Written instruction: Copy the listing below line for line, without changing anything.

Source records:
━━━━━━━━━━━━━━━━━━━━

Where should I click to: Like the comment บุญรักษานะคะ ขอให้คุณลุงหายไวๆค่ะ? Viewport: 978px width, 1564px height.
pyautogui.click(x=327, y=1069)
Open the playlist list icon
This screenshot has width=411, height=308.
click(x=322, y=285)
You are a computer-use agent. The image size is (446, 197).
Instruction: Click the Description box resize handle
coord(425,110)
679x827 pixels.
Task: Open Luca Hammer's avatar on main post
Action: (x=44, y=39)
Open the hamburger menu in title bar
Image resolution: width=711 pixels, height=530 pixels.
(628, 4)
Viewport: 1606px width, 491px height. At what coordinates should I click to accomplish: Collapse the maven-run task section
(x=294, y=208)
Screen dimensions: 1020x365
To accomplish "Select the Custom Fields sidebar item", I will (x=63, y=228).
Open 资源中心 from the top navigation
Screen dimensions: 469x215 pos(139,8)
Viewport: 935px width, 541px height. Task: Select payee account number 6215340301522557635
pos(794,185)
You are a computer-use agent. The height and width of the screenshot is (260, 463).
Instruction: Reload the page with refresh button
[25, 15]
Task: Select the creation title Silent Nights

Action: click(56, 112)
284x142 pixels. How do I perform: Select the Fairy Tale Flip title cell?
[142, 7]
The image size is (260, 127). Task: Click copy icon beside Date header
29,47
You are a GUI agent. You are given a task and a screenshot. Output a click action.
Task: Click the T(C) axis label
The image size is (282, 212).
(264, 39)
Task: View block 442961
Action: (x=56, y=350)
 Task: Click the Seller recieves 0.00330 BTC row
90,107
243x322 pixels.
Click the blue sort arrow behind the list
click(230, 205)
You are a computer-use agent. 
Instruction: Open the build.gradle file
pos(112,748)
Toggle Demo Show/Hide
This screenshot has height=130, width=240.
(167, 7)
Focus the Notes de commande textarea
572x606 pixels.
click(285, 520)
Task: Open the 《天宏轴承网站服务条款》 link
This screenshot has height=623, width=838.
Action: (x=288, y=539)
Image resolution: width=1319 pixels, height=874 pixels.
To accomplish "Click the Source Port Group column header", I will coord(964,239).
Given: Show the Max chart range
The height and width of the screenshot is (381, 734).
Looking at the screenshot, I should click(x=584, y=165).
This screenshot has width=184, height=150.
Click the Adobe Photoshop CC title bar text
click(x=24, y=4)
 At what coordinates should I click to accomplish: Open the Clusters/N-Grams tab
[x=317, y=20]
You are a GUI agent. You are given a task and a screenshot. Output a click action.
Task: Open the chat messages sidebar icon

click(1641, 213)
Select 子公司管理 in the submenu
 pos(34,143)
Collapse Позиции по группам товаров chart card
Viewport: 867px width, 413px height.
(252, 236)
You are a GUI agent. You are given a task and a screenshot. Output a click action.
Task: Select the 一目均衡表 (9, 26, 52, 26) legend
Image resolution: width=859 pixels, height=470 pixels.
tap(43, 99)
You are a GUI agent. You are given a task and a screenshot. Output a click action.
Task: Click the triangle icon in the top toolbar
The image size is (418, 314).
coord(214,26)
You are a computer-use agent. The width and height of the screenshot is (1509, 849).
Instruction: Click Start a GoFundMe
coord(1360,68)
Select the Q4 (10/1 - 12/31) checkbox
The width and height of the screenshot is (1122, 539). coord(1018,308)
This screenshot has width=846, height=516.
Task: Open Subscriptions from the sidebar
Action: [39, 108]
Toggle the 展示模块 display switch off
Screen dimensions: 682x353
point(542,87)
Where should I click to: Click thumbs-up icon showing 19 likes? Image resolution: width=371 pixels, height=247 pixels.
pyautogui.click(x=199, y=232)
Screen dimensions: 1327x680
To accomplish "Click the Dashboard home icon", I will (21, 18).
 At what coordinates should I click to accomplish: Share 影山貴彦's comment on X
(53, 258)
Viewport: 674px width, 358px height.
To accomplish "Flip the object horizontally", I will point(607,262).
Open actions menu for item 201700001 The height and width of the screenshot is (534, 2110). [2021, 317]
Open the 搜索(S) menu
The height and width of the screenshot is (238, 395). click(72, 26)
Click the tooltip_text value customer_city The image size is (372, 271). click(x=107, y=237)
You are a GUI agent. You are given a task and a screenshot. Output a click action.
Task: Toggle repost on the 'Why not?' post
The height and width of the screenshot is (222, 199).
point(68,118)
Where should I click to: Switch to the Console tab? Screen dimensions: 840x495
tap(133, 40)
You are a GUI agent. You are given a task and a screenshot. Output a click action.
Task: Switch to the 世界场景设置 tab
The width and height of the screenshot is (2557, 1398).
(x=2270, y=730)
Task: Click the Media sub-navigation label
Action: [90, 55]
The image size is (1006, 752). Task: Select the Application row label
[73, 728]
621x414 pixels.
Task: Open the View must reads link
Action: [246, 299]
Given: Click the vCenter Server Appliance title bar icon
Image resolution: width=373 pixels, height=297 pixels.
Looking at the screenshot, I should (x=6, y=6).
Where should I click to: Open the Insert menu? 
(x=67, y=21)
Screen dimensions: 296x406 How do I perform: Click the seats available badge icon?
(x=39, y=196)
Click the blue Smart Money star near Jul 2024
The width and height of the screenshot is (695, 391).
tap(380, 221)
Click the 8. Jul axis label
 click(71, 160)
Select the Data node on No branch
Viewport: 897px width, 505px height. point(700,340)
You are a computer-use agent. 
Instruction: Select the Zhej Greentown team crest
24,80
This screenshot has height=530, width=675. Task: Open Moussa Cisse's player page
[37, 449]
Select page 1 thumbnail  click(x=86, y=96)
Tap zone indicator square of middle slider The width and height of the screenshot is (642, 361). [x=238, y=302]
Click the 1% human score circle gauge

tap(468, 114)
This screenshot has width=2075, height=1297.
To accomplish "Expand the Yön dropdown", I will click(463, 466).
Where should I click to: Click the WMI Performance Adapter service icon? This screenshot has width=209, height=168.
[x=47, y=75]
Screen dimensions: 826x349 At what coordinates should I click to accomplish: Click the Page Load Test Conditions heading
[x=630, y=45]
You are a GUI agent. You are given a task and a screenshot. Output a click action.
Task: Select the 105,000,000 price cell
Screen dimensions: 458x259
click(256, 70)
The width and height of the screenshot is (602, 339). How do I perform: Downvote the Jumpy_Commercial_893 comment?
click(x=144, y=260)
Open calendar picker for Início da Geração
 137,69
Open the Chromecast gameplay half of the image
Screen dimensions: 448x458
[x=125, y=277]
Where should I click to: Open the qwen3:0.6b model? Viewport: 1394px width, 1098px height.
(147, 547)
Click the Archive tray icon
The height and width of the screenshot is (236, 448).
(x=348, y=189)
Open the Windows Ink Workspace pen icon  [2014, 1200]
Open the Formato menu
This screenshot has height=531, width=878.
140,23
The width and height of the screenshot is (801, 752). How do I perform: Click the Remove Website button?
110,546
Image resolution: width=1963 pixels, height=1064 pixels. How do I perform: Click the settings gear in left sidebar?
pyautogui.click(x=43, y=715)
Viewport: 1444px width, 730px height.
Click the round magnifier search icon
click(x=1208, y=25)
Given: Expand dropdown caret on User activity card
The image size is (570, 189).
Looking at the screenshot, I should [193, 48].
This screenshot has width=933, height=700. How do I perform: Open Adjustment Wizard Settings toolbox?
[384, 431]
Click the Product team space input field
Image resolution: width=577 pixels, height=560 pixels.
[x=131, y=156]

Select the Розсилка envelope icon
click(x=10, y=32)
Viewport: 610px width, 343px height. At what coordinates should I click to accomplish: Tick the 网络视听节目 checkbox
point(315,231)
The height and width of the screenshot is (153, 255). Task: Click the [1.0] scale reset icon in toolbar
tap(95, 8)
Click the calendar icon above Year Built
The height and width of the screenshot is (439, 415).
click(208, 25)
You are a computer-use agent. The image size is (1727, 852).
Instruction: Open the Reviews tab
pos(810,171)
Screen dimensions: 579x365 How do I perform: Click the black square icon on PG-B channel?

━━━━━━━━━━━━━━━━━━━━

Solution to this problem:
Where should I click to: Like the comment บุญรักษานะคะ ขอให้คุณลุงหายไวๆค่ะ? Viewport: 978px width, 1564px height.
pyautogui.click(x=327, y=1069)
Open the playlist list icon
This screenshot has width=411, height=308.
click(x=322, y=285)
You are a computer-use agent. The image size is (446, 197).
Instruction: Click the Description box resize handle
coord(425,110)
679x827 pixels.
Task: Open Luca Hammer's avatar on main post
Action: (x=44, y=39)
Open the hamburger menu in title bar
Image resolution: width=711 pixels, height=530 pixels.
(628, 4)
Viewport: 1606px width, 491px height. At what coordinates should I click to accomplish: Collapse the maven-run task section
(x=294, y=208)
Screen dimensions: 1020x365
To accomplish "Select the Custom Fields sidebar item", I will (x=63, y=228).
Open 资源中心 from the top navigation
Screen dimensions: 469x215 pos(139,8)
Viewport: 935px width, 541px height. Task: Select payee account number 6215340301522557635
pos(794,185)
You are a computer-use agent. The height and width of the screenshot is (260, 463).
Instruction: Reload the page with refresh button
[25, 15]
Task: Select the creation title Silent Nights

Action: click(56, 112)
284x142 pixels. How do I perform: Select the Fairy Tale Flip title cell?
[142, 7]
The image size is (260, 127). Task: Click copy icon beside Date header
29,47
You are a GUI agent. You are given a task and a screenshot. Output a click action.
Task: Click the T(C) axis label
The image size is (282, 212).
(264, 39)
Task: View block 442961
Action: (x=56, y=350)
 Task: Click the Seller recieves 0.00330 BTC row
90,107
243x322 pixels.
Click the blue sort arrow behind the list
click(230, 205)
You are a computer-use agent. 
Instruction: Open the build.gradle file
pos(112,748)
Toggle Demo Show/Hide
This screenshot has height=130, width=240.
(167, 7)
Focus the Notes de commande textarea
572x606 pixels.
click(285, 520)
Task: Open the 《天宏轴承网站服务条款》 link
This screenshot has height=623, width=838.
Action: (x=288, y=539)
Image resolution: width=1319 pixels, height=874 pixels.
To accomplish "Click the Source Port Group column header", I will coord(964,239).
Given: Show the Max chart range
The height and width of the screenshot is (381, 734).
Looking at the screenshot, I should click(x=584, y=165).
This screenshot has width=184, height=150.
Click the Adobe Photoshop CC title bar text
click(x=24, y=4)
 At what coordinates should I click to accomplish: Open the Clusters/N-Grams tab
[x=317, y=20]
You are a GUI agent. You are given a task and a screenshot. Output a click action.
Task: Open the chat messages sidebar icon

click(1641, 213)
Select 子公司管理 in the submenu
 pos(34,143)
Collapse Позиции по группам товаров chart card
Viewport: 867px width, 413px height.
(252, 236)
You are a GUI agent. You are given a task and a screenshot. Output a click action.
Task: Select the 一目均衡表 (9, 26, 52, 26) legend
Image resolution: width=859 pixels, height=470 pixels.
tap(43, 99)
You are a GUI agent. You are given a task and a screenshot. Output a click action.
Task: Click the triangle icon in the top toolbar
The image size is (418, 314).
coord(214,26)
You are a computer-use agent. The width and height of the screenshot is (1509, 849).
Instruction: Click Start a GoFundMe
coord(1360,68)
Select the Q4 (10/1 - 12/31) checkbox
The width and height of the screenshot is (1122, 539). coord(1018,308)
This screenshot has width=846, height=516.
Task: Open Subscriptions from the sidebar
Action: [39, 108]
Toggle the 展示模块 display switch off
Screen dimensions: 682x353
point(542,87)
Where should I click to: Click thumbs-up icon showing 19 likes? Image resolution: width=371 pixels, height=247 pixels.
pyautogui.click(x=199, y=232)
Screen dimensions: 1327x680
To accomplish "Click the Dashboard home icon", I will (21, 18).
 At what coordinates should I click to accomplish: Share 影山貴彦's comment on X
(53, 258)
Viewport: 674px width, 358px height.
To accomplish "Flip the object horizontally", I will point(607,262).
Open actions menu for item 201700001 The height and width of the screenshot is (534, 2110). [2021, 317]
Open the 搜索(S) menu
The height and width of the screenshot is (238, 395). click(72, 26)
Click the tooltip_text value customer_city The image size is (372, 271). click(x=107, y=237)
You are a GUI agent. You are given a task and a screenshot. Output a click action.
Task: Toggle repost on the 'Why not?' post
The height and width of the screenshot is (222, 199).
point(68,118)
Where should I click to: Switch to the Console tab? Screen dimensions: 840x495
tap(133, 40)
You are a GUI agent. You are given a task and a screenshot. Output a click action.
Task: Switch to the 世界场景设置 tab
The width and height of the screenshot is (2557, 1398).
(x=2270, y=730)
Task: Click the Media sub-navigation label
Action: [90, 55]
The image size is (1006, 752). Task: Select the Application row label
[73, 728]
621x414 pixels.
Task: Open the View must reads link
Action: [246, 299]
Given: Click the vCenter Server Appliance title bar icon
Image resolution: width=373 pixels, height=297 pixels.
Looking at the screenshot, I should (x=6, y=6).
Where should I click to: Open the Insert menu? 
(x=67, y=21)
Screen dimensions: 296x406 How do I perform: Click the seats available badge icon?
(x=39, y=196)
Click the blue Smart Money star near Jul 2024
The width and height of the screenshot is (695, 391).
tap(380, 221)
Click the 8. Jul axis label
 click(71, 160)
Select the Data node on No branch
Viewport: 897px width, 505px height. point(700,340)
You are a computer-use agent. 
Instruction: Select the Zhej Greentown team crest
24,80
This screenshot has height=530, width=675. Task: Open Moussa Cisse's player page
[37, 449]
Select page 1 thumbnail  click(x=86, y=96)
Tap zone indicator square of middle slider The width and height of the screenshot is (642, 361). [x=238, y=302]
Click the 1% human score circle gauge

tap(468, 114)
This screenshot has width=2075, height=1297.
To accomplish "Expand the Yön dropdown", I will click(463, 466).
Where should I click to: Click the WMI Performance Adapter service icon? This screenshot has width=209, height=168.
[x=47, y=75]
Screen dimensions: 826x349 At what coordinates should I click to accomplish: Click the Page Load Test Conditions heading
[x=630, y=45]
You are a GUI agent. You are given a task and a screenshot. Output a click action.
Task: Select the 105,000,000 price cell
Screen dimensions: 458x259
click(256, 70)
The width and height of the screenshot is (602, 339). How do I perform: Downvote the Jumpy_Commercial_893 comment?
click(x=144, y=260)
Open calendar picker for Início da Geração
 137,69
Open the Chromecast gameplay half of the image
Screen dimensions: 448x458
[x=125, y=277]
Where should I click to: Open the qwen3:0.6b model? Viewport: 1394px width, 1098px height.
(147, 547)
Click the Archive tray icon
The height and width of the screenshot is (236, 448).
(x=348, y=189)
Open the Windows Ink Workspace pen icon  [2014, 1200]
Open the Formato menu
This screenshot has height=531, width=878.
140,23
The width and height of the screenshot is (801, 752). How do I perform: Click the Remove Website button?
110,546
Image resolution: width=1963 pixels, height=1064 pixels. How do I perform: Click the settings gear in left sidebar?
pyautogui.click(x=43, y=715)
Viewport: 1444px width, 730px height.
Click the round magnifier search icon
click(x=1208, y=25)
Given: Expand dropdown caret on User activity card
The image size is (570, 189).
Looking at the screenshot, I should [193, 48].
This screenshot has width=933, height=700. How do I perform: Open Adjustment Wizard Settings toolbox?
[384, 431]
Click the Product team space input field
Image resolution: width=577 pixels, height=560 pixels.
[x=131, y=156]

Select the Розсилка envelope icon
click(x=10, y=32)
Viewport: 610px width, 343px height. At what coordinates should I click to accomplish: Tick the 网络视听节目 checkbox
point(315,231)
The height and width of the screenshot is (153, 255). Task: Click the [1.0] scale reset icon in toolbar
tap(95, 8)
Click the calendar icon above Year Built
The height and width of the screenshot is (439, 415).
click(208, 25)
You are a computer-use agent. The image size is (1727, 852).
Instruction: Open the Reviews tab
pos(810,171)
Screen dimensions: 579x365 How do I perform: Click the black square icon on PG-B channel?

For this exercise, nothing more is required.